(60 points)

1. (12pts) Exercise 2.a in Chapter 11.

2. (12 pts) Exercise 19.c, 19.d, and 19.f in Chapter 11.  Part f returns a reference to that specific item, and null if not found.  Your solution to each problem is a recursive definition that includes two parts: base case(s) and the recursion. You are NOT required to implement your recursive definitions.

3. (4 pts) Define the recurrence relation and initial conditions for the following questions. Give equations, not pseudocode or code.

MNBBT(h), the minimum number of nodes of a balanced binary tree of height h.  (For example, MNBBT(3) = 4 as the minimum number of nodes of a balanced binary tree of height 3 is 4.)

4. (8 pts) Exercise 6 in Chapter 11.

5. (8 pts) Exercise 7 in Chapter 11.  For 7.b, you are required to show two trees - one right after 50 is deleted and then the other after both 50 and 20 is deleted.

6. (8 pts) Exercise 15 in Chapter 10.  You only need to consider the comparisons used to compare two items. You are required to figure out the exact number of comparisons, not the Big-O notation.

7. (8 pts) We want to insert all the integers in an unsorted array of size m into a sorted array of integers of size n.  The value of m is much smaller than the value of n.  Different approaches could be taken as described as follows.
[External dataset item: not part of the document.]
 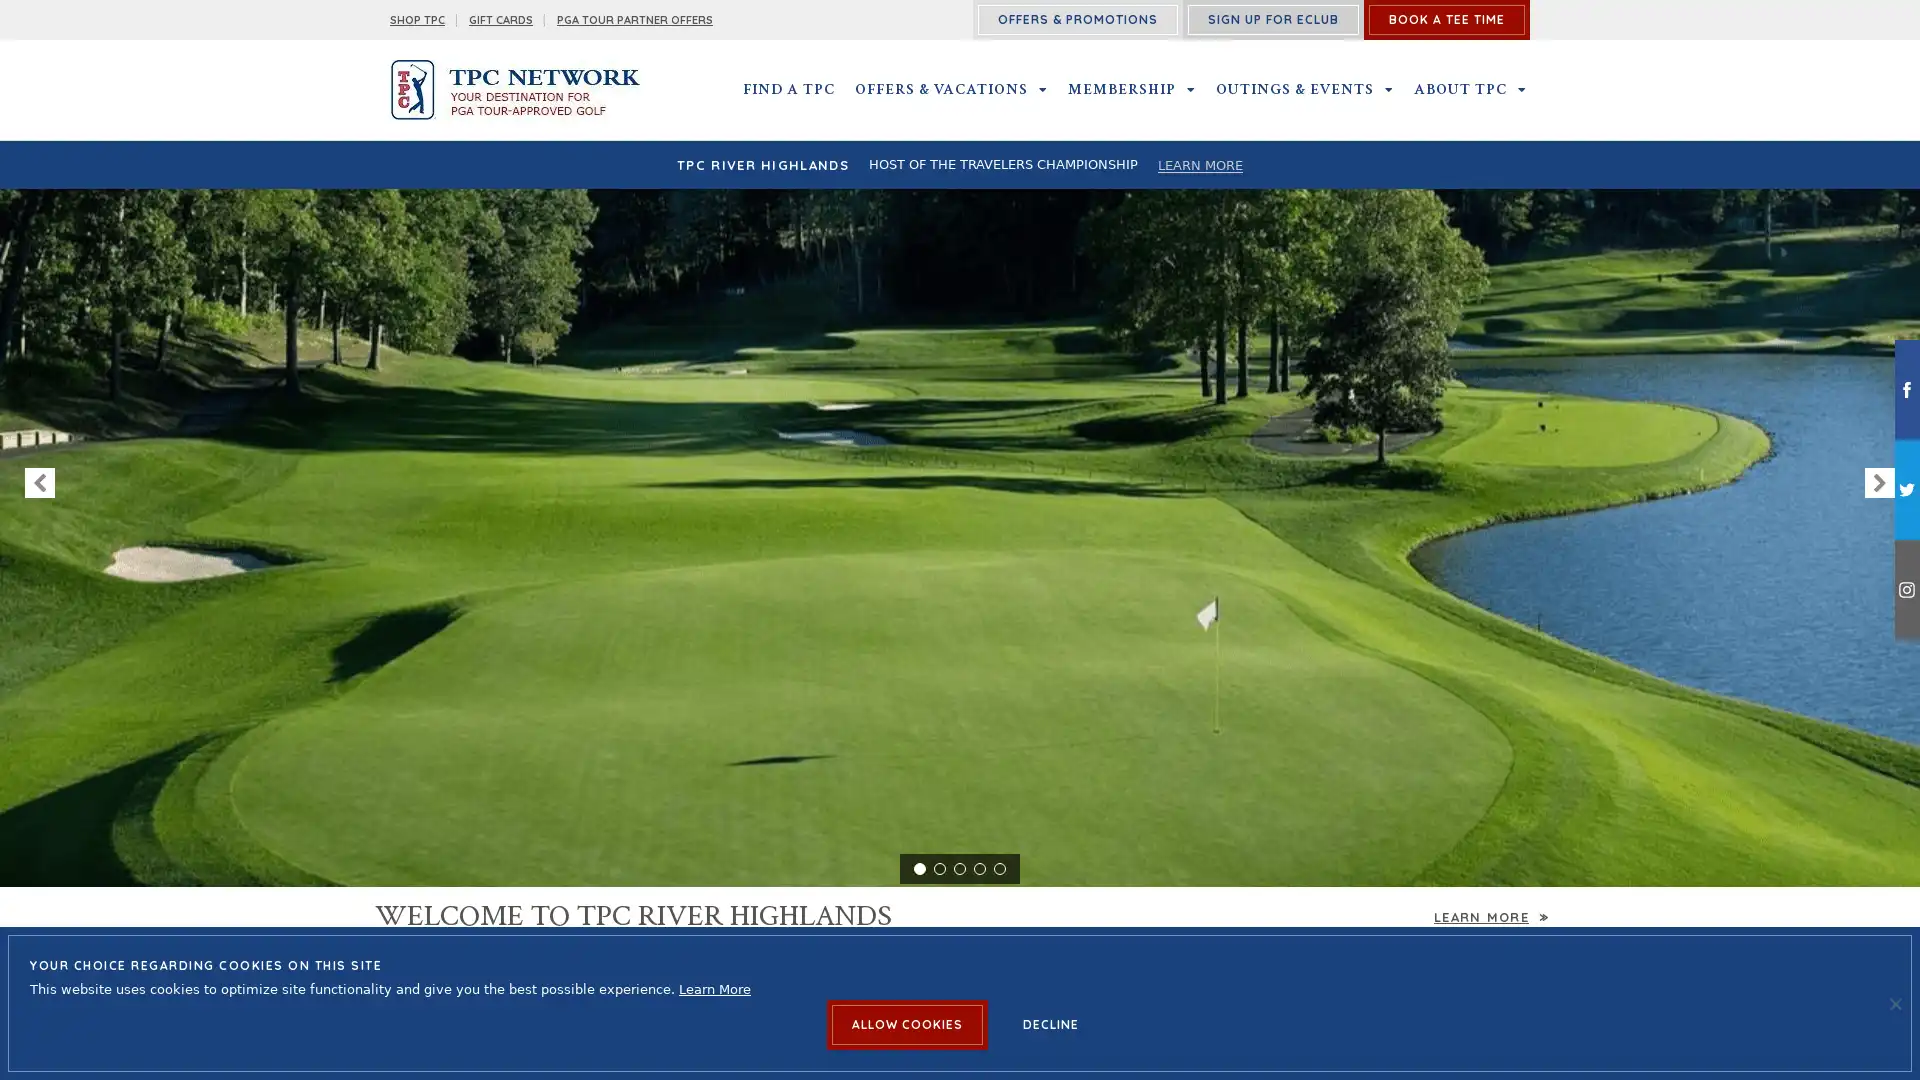 What do you see at coordinates (1199, 163) in the screenshot?
I see `LEARN MORE` at bounding box center [1199, 163].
a) Insert the items in the smaller array into the right place in the larger array one by one.

b) Sort the smaller array and merge the two arrays. 

What is the time required in Big-O notation for each of the two approaches?  Which approach is more efficient? Why? (Your answer should contain both m and n initially in your analysis and later you might reduce it to the simplest Big-O notation where appropriate.)